The game received "mixed" reviews on all platforms according to the review aggregation website Metacritic.

Aggregate score
| Aggregator | Score |  |  |
| PC | PS2 | Xbox |
| Metacritic | 50/100 | 50/100 | 50/100 |

Review scores
| Publication | Score |  |  |
| PC | PS2 | Xbox |
| Computer Games Magazine | 1.5/5 | N/A | N/A |
| Edge | N/A | N/A | 3/10 |
| Eurogamer | N/A | 6/10 | N/A |
| Game Informer | 5.75/10 | 5.75/10 | 5.75/10 |
| GamePro | N/A | N/A | 2.5/5 |
| GameSpot | 4.6/10 | 4.6/10 | 4.6/10 |
| GameSpy | 1.5/5 | 2/5 | 2/5 |
| GameTrailers | 7/10 | 7/10 | 7/10 |
| GameZone | N/A | N/A | 6.5/10 |
| IGN | (UK) 7.5/10 (US) 3/10 | (UK) 7.5/10 (US) 3/10 | (UK) 7.5/10 (US) 3/10 |
| Official U.S. PlayStation Magazine | N/A | 3/10 | N/A |
| Official Xbox Magazine (US) | N/A | N/A | 4/10 |
| PC Gamer (US) | 47% | N/A | N/A |
| 411Mania | 6.7/10 | N/A | N/A |
| The Times | 4/5 | 4/5 | N/A |

===Censorship===
The game has been refused classification in Australia, essentially banning the game from sale. The Australia Classification Board found it could not be accommodated at the MA 15+ classification, and as such, the game has been made unavailable for sale or hire, or would not be demonstrated in Australia.

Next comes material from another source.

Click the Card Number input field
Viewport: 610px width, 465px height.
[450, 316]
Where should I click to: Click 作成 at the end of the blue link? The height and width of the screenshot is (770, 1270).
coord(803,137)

The New Zealand Office of Film and Literature Classification dubbed the game "objectionable", meaning it was not only banned from sale, but that it was illegal to possess or import a copy. The Office found the game "tends to promote and support the infliction of extreme violence and extreme cruelty…for the purpose of entertainment". For the same reasons as Australia and New Zealand, the game has not been officially released in Japan, but the film of the same name remains available.

In Germany, the game was added to the List of Media Harmful to Young Persons by the Federal Department for Media Harmful to Young Persons which means the game can only be offered and sold to adults.